J'ai créé ce sujet pour exprimer ma difficulté avec la métaphysique de Spinoza et en poussant ma réflexion, je constate que je ne suis pas en harmonie avec toi et avec ce qui passionne ce forum.
Je n'ai donc pas ma place ici pour le moment.


Qu'on s'intéresse à la substance et aux autres concepts spinozistes n'empêche pas qu'on s'intéresse à d'autres choses. Tu as apporté beaucoup de choses.

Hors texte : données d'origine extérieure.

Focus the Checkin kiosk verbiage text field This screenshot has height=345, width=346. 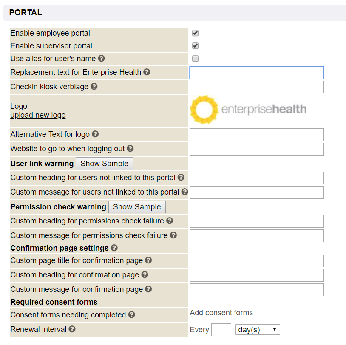coord(256,87)
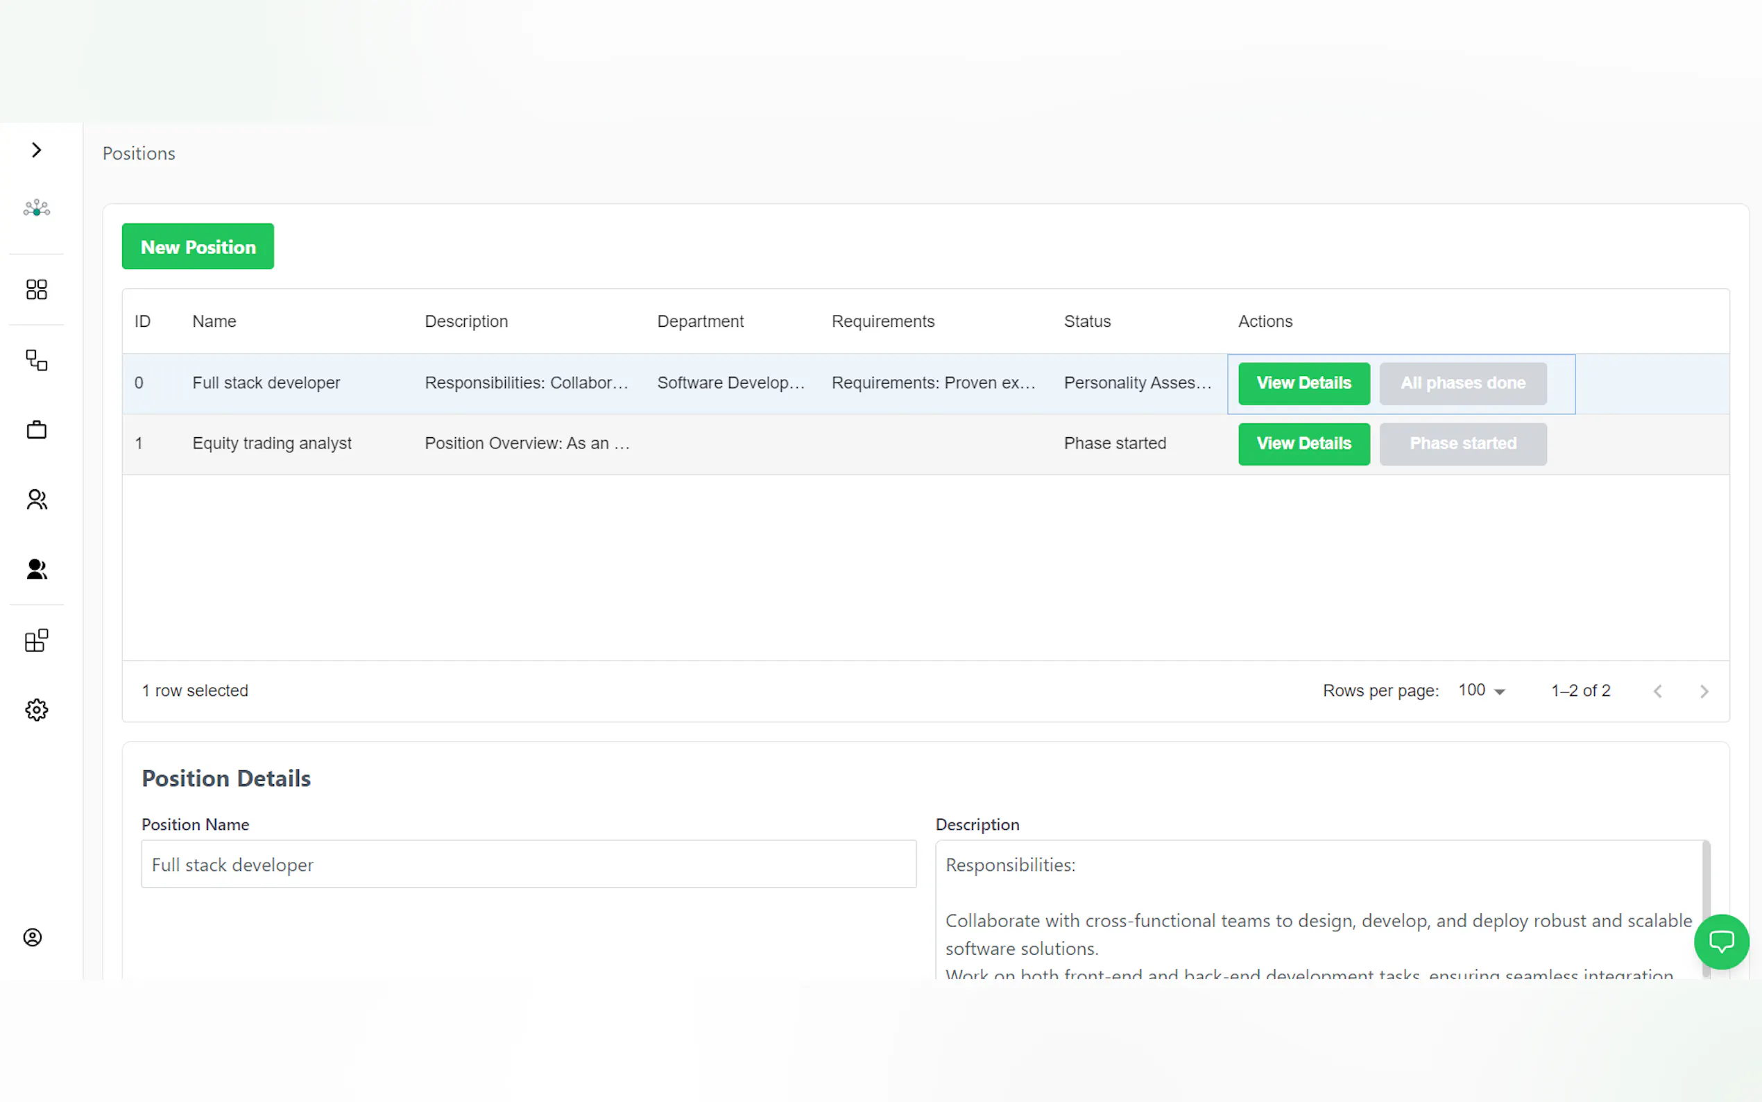Click the Position Name input field
This screenshot has width=1762, height=1102.
coord(528,864)
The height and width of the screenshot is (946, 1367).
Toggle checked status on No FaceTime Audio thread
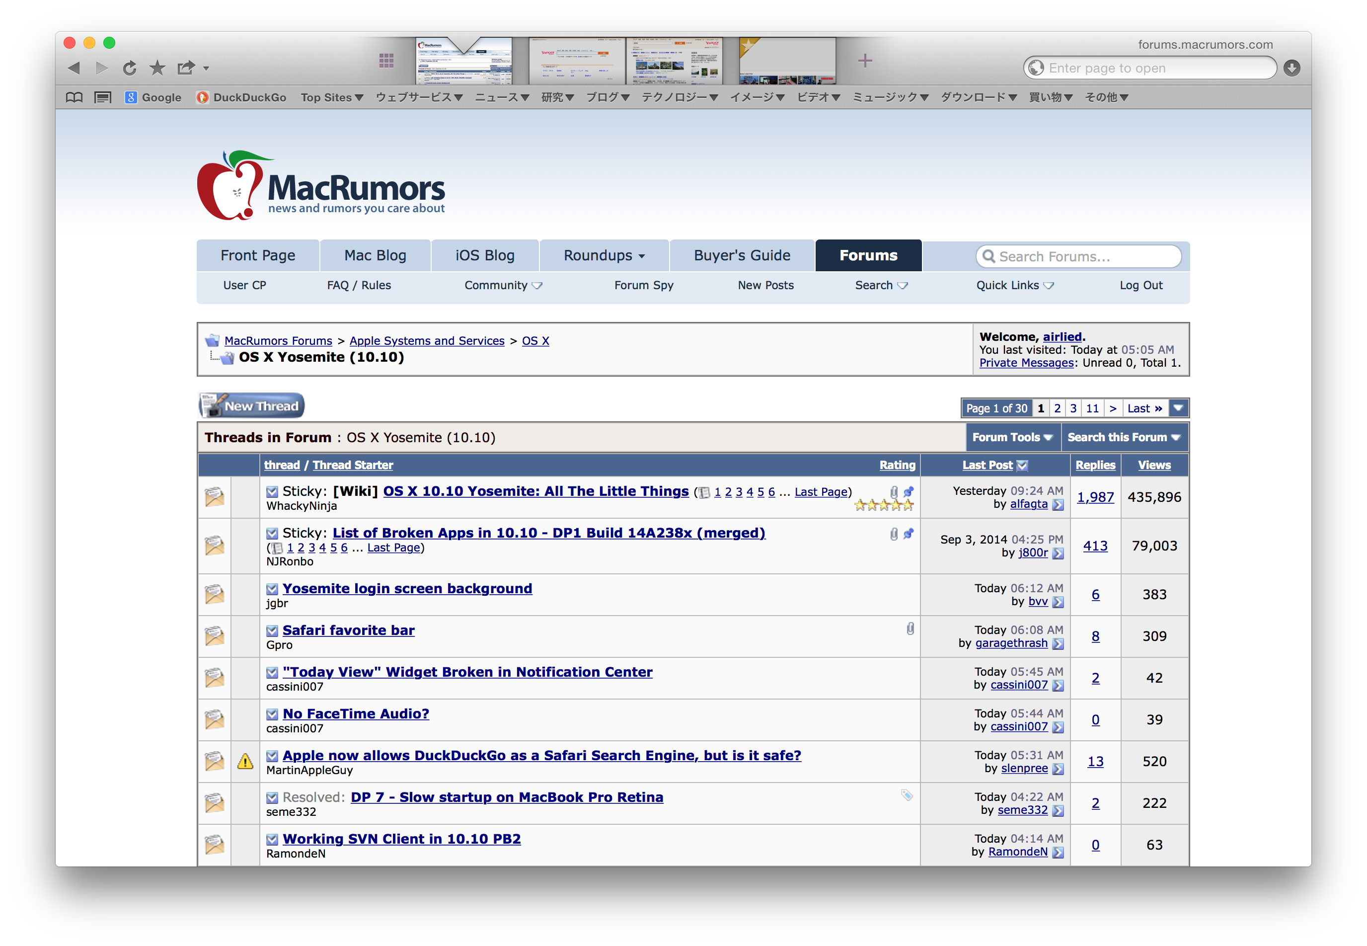click(x=272, y=713)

Moi qui attendais que tu répondes sur le sujet de la joie d'être...

Bien entendu, je n'ai jamais impliqué que je baignais dans la joie d'être, ni que j'étais le champion de la puissance d'exister.
J'ai simplement dit que c'était une dimension qui me passionnait et qui me parait faire partie de la philosophie de plein droit en tant qu'eudémonisme et recherche de la bonne vie.


C'est le genre de sujet qu'on peut aborder ici d'un point de vue spinozien, c'est-à-dire en se référant aux concepts de Spinoza, tout aussi bien que d'un point de vue beaucoup plus personnel. Je pense que tu peux continuer d'apporter beaucoup de choses ici, sur tes questionnements et tes intuitions, sans pour autant avoir à te référer à Spinoza ou à suivre les discussions plus techniques.

Je sens et sentira toujours une profonde affinité avec Spinoza, même si je me sens en accord plus avec certaines parties de sa doctrine qu'avec d'autres parties.


Comme la plupart d'entre nous ici.

Je reviendrai, non pas en tant que demandeur de substance, mais en tant que adhérant à l'ensemble de la doctrine de Spinoza.

S'il fallait adhérer à tout Spinoza pour intervenir ici, il n'y aurait pas grand monde. Moi-même, je n'adhère pas à tout. Enfin, quoiqu'il en soit, merci de ta présence ici.